There's a difference between functional programming and "pure" functional programming, and while Julia definitely doesn't belong to the latter category it does belong to the former. As a point of comparison, Lisp is also often called a functional programming language. In the end, it's probably best to call Julia "multi-paradigm" which is the label often applied to languages like python.

And given how little agreement there is about in- and out-group membership for each of these "paradigms", trying to assign a language into a neat set of categories is an inherently lossy exercise. "imperative" vs "declarative" is another tarpit.

view this post on Zulip Brian Chen (Feb 06 2022 at 20:33):

To borrow a line from the OO-sphere, paradigms are "has-a" relationships rather than "is-a". Even then the threshold for having is not clear, hence the disagreement between pure FP and FP (and pure FP and purer FP, etc.)

view this post on Zulip Mason Protter (Feb 06 2022 at 20:37):

I think even the line between has-a vs is-a gets blurred too.

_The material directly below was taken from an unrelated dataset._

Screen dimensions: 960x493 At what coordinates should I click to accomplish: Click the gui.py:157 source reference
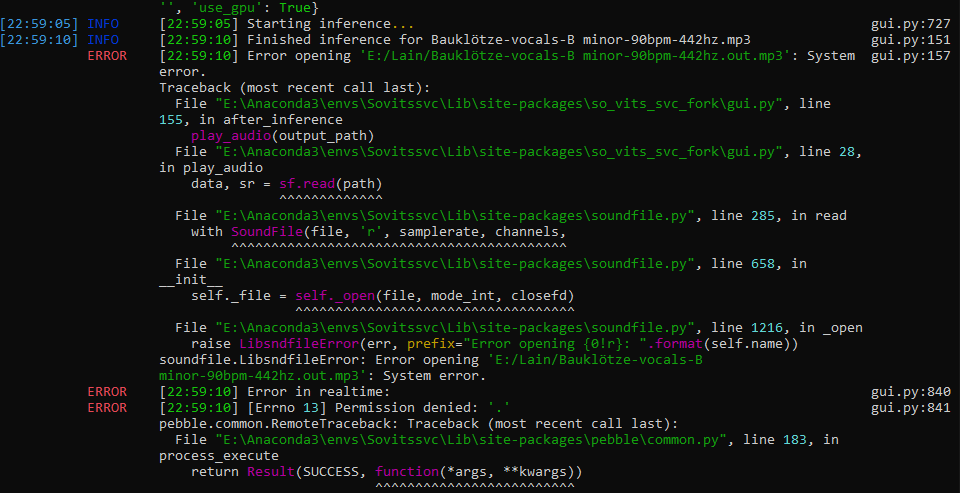point(910,56)
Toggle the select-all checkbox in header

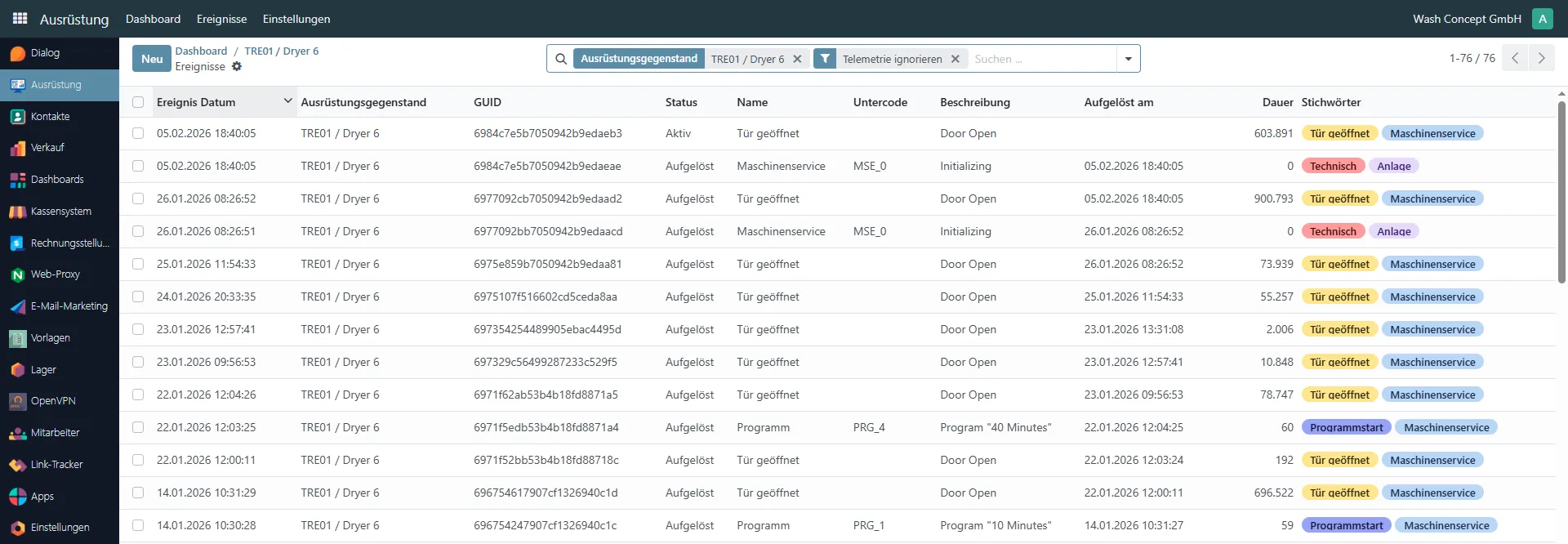coord(138,102)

E.g. in many people's minds, functional programming is as much about disallowing things as it is about allowing features

view this post on Zulip Davi Sales Barreira (Feb 06 2022 at 20:44):

This has-a is a nice way to look at it.

view this post on Zulip Brian Chen (Feb 06 2022 at 21:38):

My own hot take is that saying X language follows Y paradigm is primarily social signalling. It evokes a primarily emotional response and serves as a (usually poor) heuristic for those looking for a reason to jump on the bandwagon or avoid it like the plague.

view this post on Zulip Brian Chen (Feb 06 2022 at 21:40):

For this reason, I'd argue it's a poor predictor of how well one's actual experience with the language will go. IMO there are many more quantitative and qualitative dimensions to assess a language by before having to resort to such vagaries.

view this post on Zulip Takafumi Arakaki (tkf) (Feb 06 2022 at 22:38):

Fredrik Ekre said:

Functional programming.

YES!!!

view this post on Zulip jar (Feb 06 2022 at 23:07):

The marketing around these paradigms does confuse things. As we saw in the other OOP thread, programming languages all say they're "functional" these days, just like they all were "object-oriented" in 2000 and "structured" before that. Often such languages capture some of the ideas of $paradigm but miss others.

view this post on Zulip Brenhin Keller (Feb 06 2022 at 23:57):

Personally, I call it "dispatch-oriented programming", because concepts like type-stability are really critical here, and don't really have an analogue in languages that aren't focused around multiple dispatch... but not sure how other folks feel about that term

view this post on Zulip Rein Zustand (Feb 07 2022 at 01:54):

The Wikipedia article on Julia says

Distinctive aspects of Julia's design include a type system with parametric polymorphism in a dynamic programming language; with multiple dispatch as its core programming paradigm.

view this post on Zulip Patrick Toche (Feb 07 2022 at 07:15):

when asked to select "white", "black", "hispanic", "asian", I just want to scream!